CE QU'IL FAUT FAIRE: Mets à jour la partie des données qui commence à la ligne contenant « You are a GUI » et va jusqu'à la fin des données, les deux bornes comprises, en remplaçant « screenshot » par « screen capture » sans rien modifier d'autre. Ne reproduis pas les images dans ta réponse.

Données sources
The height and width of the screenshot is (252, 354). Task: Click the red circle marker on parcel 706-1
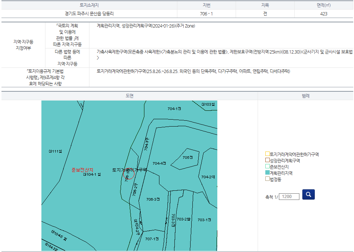pyautogui.click(x=129, y=172)
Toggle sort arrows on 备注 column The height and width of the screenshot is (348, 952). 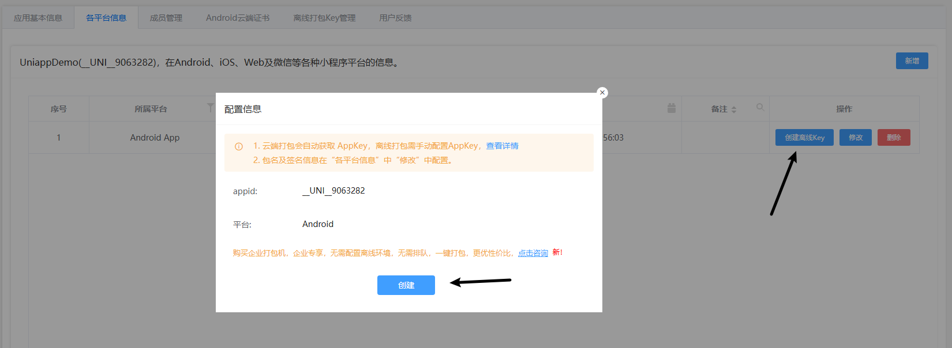click(x=734, y=109)
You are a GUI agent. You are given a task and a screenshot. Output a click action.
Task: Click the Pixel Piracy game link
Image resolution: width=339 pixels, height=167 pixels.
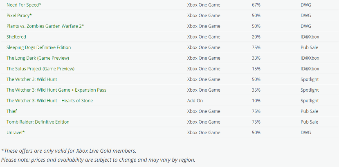(x=19, y=16)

RÉPONSE CI-DESSOUS:
You are a GUI agent. You are given a task and a screen capture. Output a click action.
Task: Click the Pixel Piracy game link
Image resolution: width=339 pixels, height=167 pixels.
(x=19, y=16)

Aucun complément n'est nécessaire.